Ha affrontato il coronavirus battendosi affinché tutto tornasse come prima. Anche la lite con Sky non sembra lungimirante, si basa su una sopravvalutazione di sé

La deriva greca del calcio italiano: si sta battendo per essere sempre meno influente
Lazio's Italian forward Ciro Immobile (R) fights for the ball with Juventus' Brazilian defender Danilo during the Italian Serie A football match SS Lazio vs Juventus FC. (Hermann)

“Direzione Pasok”. Questa espressione la sentii usare ai tempi della grande crisi greca a proposito del Pd, purtroppo non ricordo più da chi. La cosa che vale la pena ricordare ora, però, è che non si trattava di un complimento. I socialisti greci erano presi a paradigma (non ce ne vogliano i compagni) di partito riformista che, in nome della responsabilità di governo, si trasforma in piattaforma di potere: una grigia nomenclatura, né più né meno. Se i democratici italiani abbiano effettivamente seguito il percorso, non è tema di questa riflessione.
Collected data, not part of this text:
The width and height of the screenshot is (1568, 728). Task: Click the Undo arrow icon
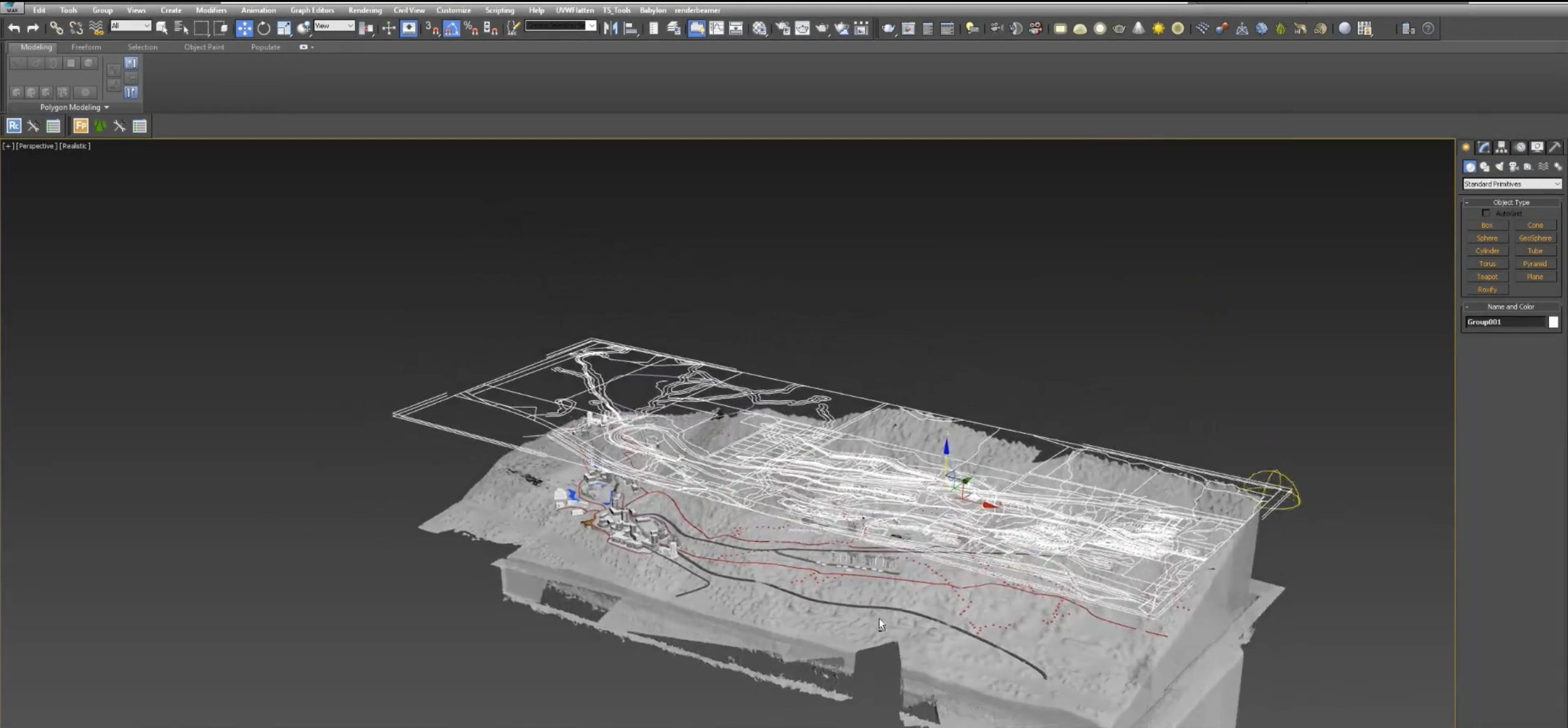click(x=14, y=28)
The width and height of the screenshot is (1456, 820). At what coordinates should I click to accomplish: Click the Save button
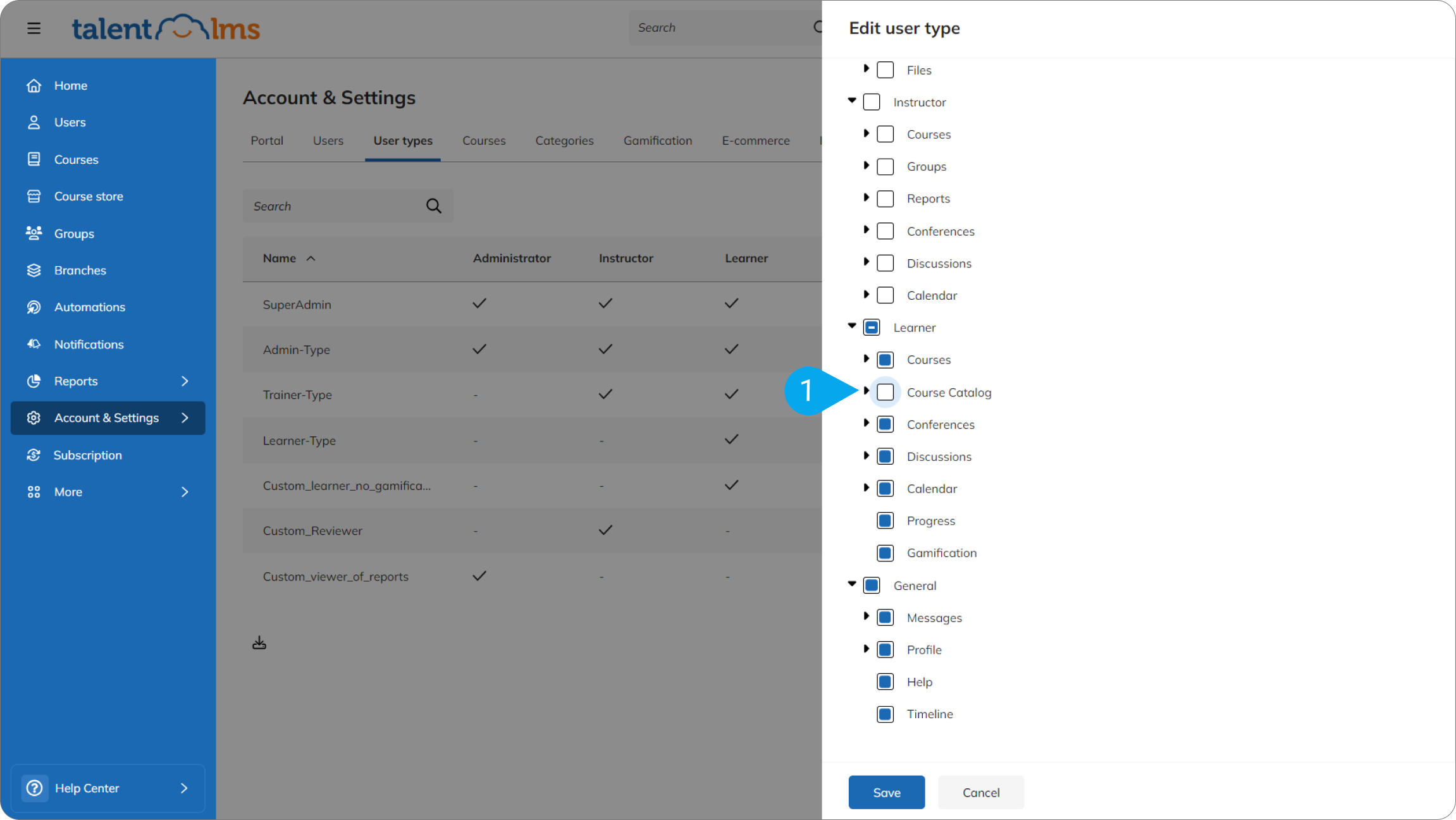tap(886, 793)
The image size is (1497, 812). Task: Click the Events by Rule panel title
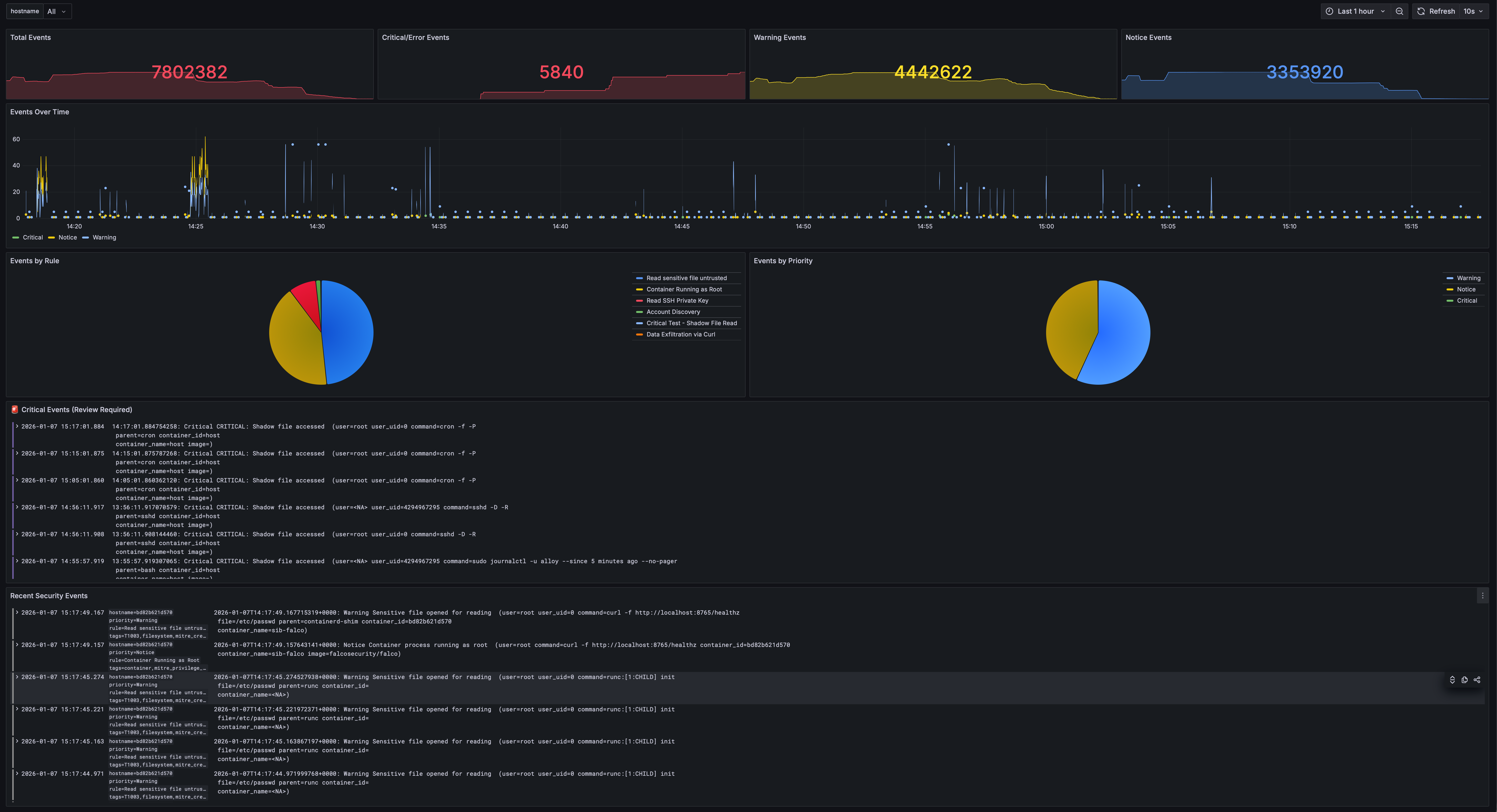[x=34, y=261]
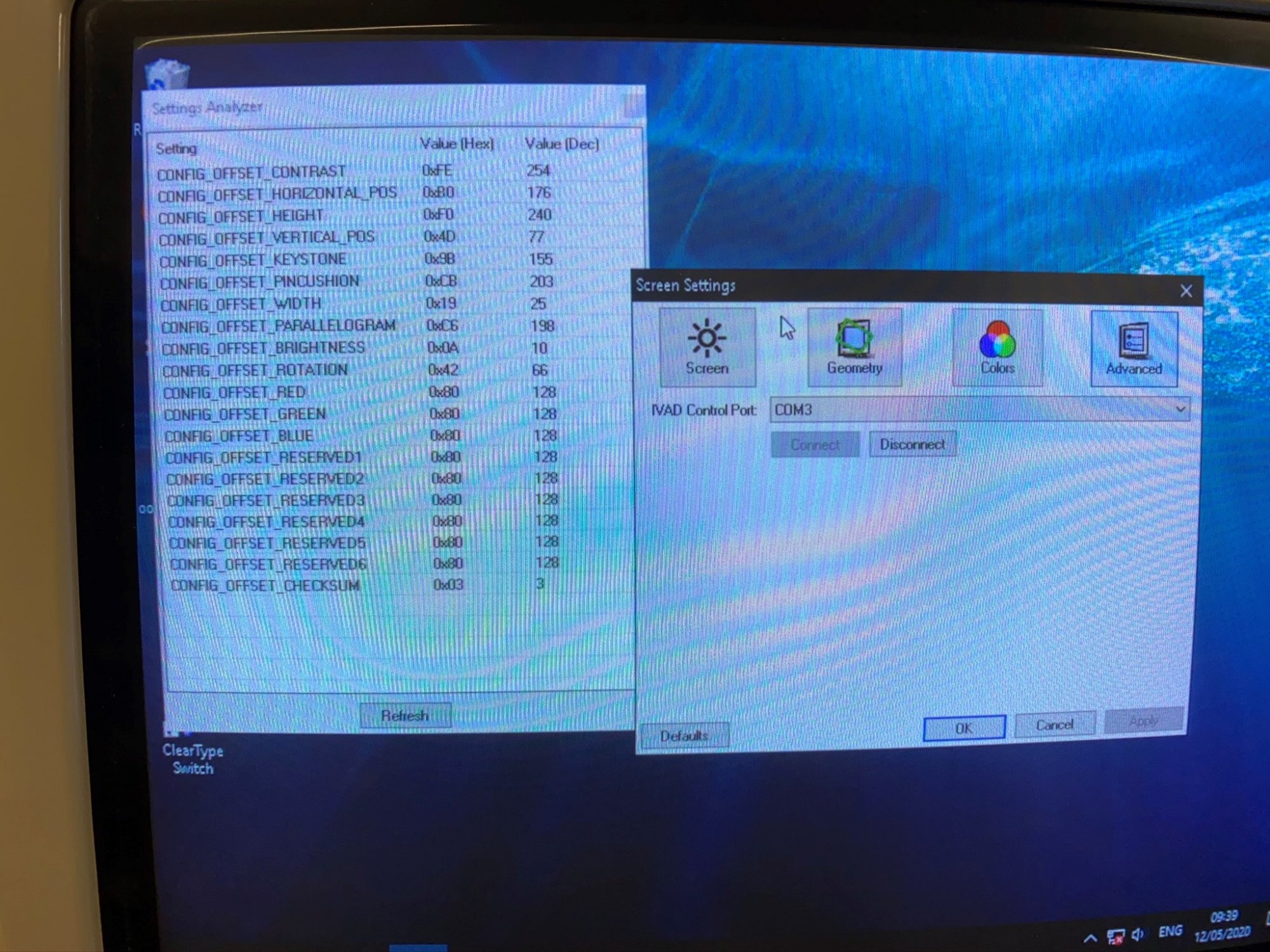Click the volume speaker tray icon
The width and height of the screenshot is (1270, 952).
click(x=1138, y=934)
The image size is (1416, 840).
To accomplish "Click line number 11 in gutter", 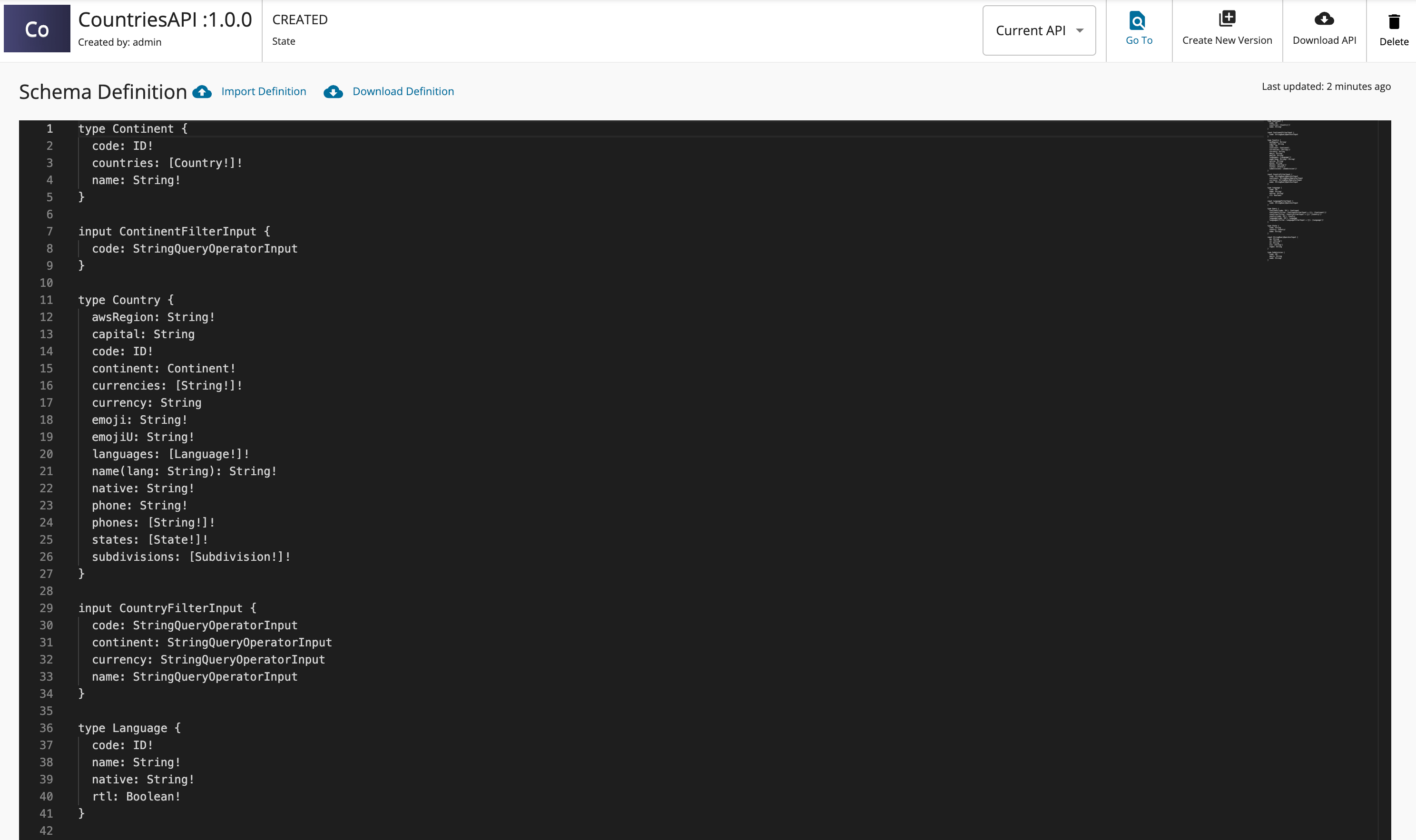I will point(47,300).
L’espressione torna in mente a proposito della Serie A perché viene da dire che corre in “direzione Souper Ligka Ellada”. Non suona altrettanto bene, ma rende l’idea. Nelle lunghe settimane, anzi nei lunghi mesi, della pandemia praticamente ogni comparto della società italiana si è chiesto: come cambieremo? Come faremo, diversamente e meglio, nel mondo piegato da Covid, quello che facevamo prima? Tutti tranne il calcio, che è rimasto tenacemente in posizioni difensive. Non si è mai messo in discussione. Ha solo aspettato di poter ricominciare da dove ha lasciato.

Ora che la ripresa delle attività si avvicina, però, viene da chiedersi quale sia la vision. Di più: se ci sia un’idea di lungo termine. L’impressione, a leggere le cronache, è che l’unica urgenza sia incassare la tranche finale dei pagamenti di Sky. Che cosa verrà dopo, boh. Che cosa ne sarà della stagione 20/21, chissà.

Ma lo stesso scontro frontale con Sky non sembra lungimirante. I bilanci del movimento calcistico italiano si basano in larga parte su passaggi di denaro virtuali, cioè sulle plusvalenze: non lo diciamo noi, lo dice il Sole 24 Ore. I soldi veri arrivano in parte dal calciomercato, dal quale nel prossimo futuro non è dato aspettarsi grandi numeri, e in maggiore misura dagli sponsor: TV in testa. Andare alla guerra con l’ex emittente di Murdoch (oggi di Comcast), forse nella speranza di avere le spalle coperte da CVC, ricorda il Napoli di Corbelli che strappa il contratto con Tele+ per darsi alle più munifiche braccia di Stream. Chi ha i capelli bianchi, ricorderà come è finita.

Il Coronavirus ha esasperato le fragilità di sistema. Le ha portate a maturazione molto più velocemente di quanto avrebbe fatto una normale crisi di mercato. Ma le fragilità comunque c’erano. Per questo ora, che andiamo incontro a una stagione recessiva, servono spalle larghe e capacità di rimediare agli errori. È una riflessione letta a proposito di altri comparti economici, ma valida anche per il calcio. Solo che il calcio italiano fa finta che non lo riguardi.

È questa la direzione Pasok: la spinta a ridursi all’influenza del calcio greco. Quello italiano è un movimento che appare sereno all’idea di ridimensionarsi nel giro d’affari complessivo. Che sarà spinto ancora più ai margini delle gerarchie europee. Che si accontenterà di esprimere una o due squadre in grado di dire qualcosa sul piano internazionale. Un movimento, già in declino, che si orienta a incidere meno. Perché l’unico obiettivo, non dichiarato, ma manifesto, è sopravvivere oggi. Il domani è troppo lontano.